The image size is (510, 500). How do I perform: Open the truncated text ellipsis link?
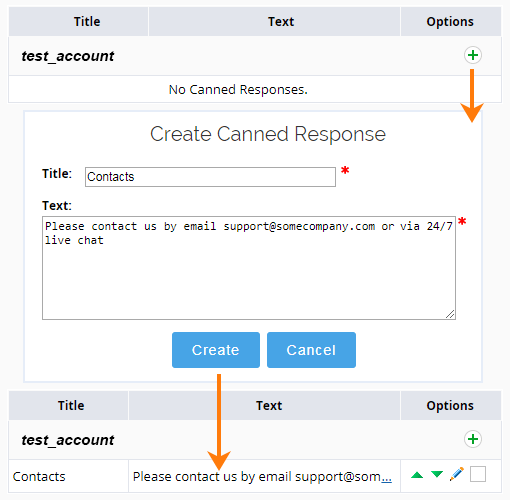[x=386, y=477]
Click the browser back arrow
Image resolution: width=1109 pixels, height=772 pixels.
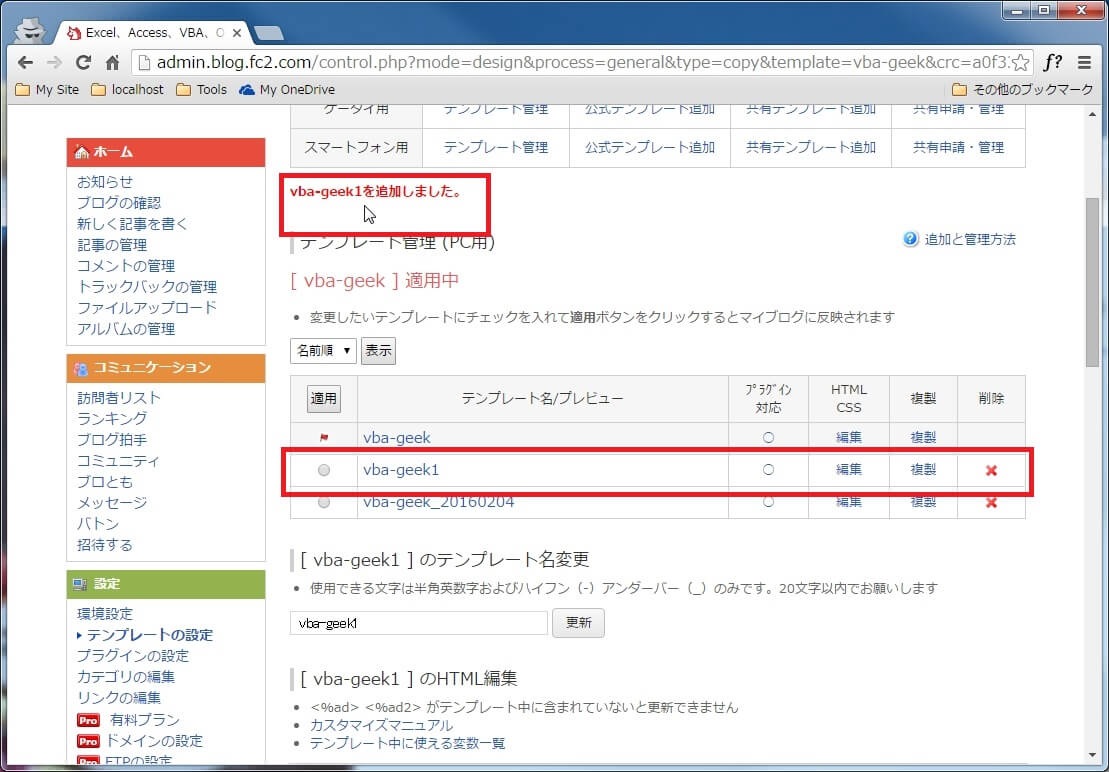(x=25, y=62)
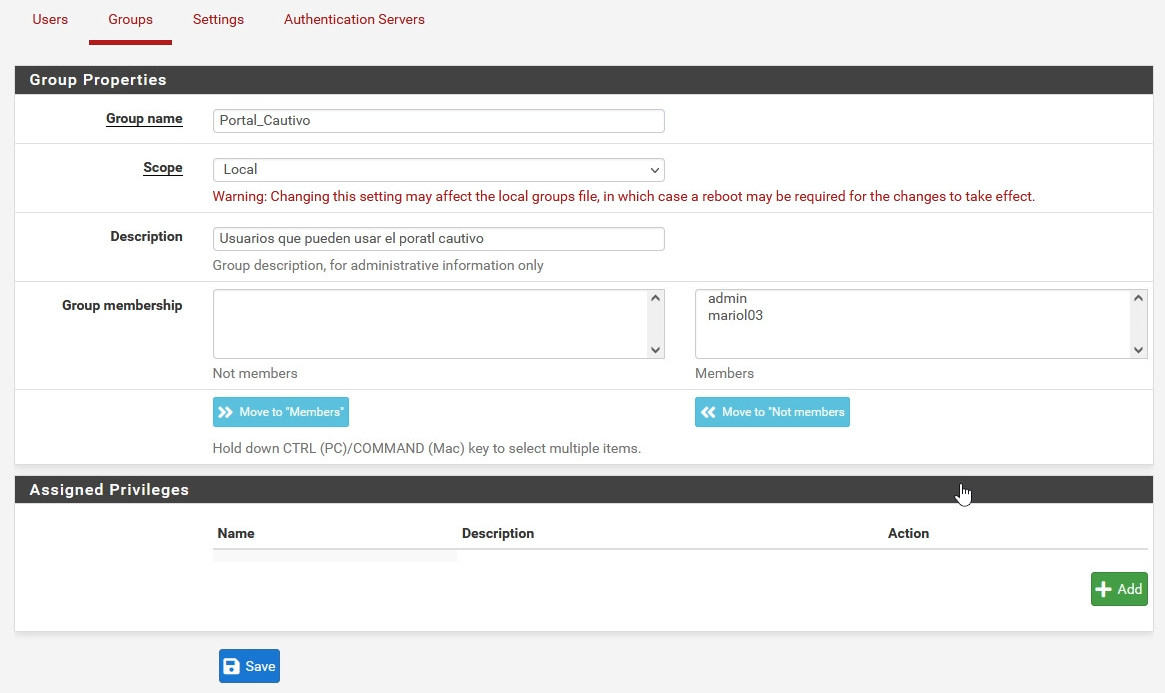Click inside the empty Not members list

(x=430, y=324)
____
What to do:
Pictures are to be dropped; every line of the records is to be returned unchanged.

Answer box:
The image size is (510, 500). How do I perform: Open the truncated text ellipsis link?
[x=386, y=477]
Click the browser back arrow
Image resolution: width=1109 pixels, height=772 pixels.
(x=25, y=62)
Click inside the empty Not members list

(x=430, y=324)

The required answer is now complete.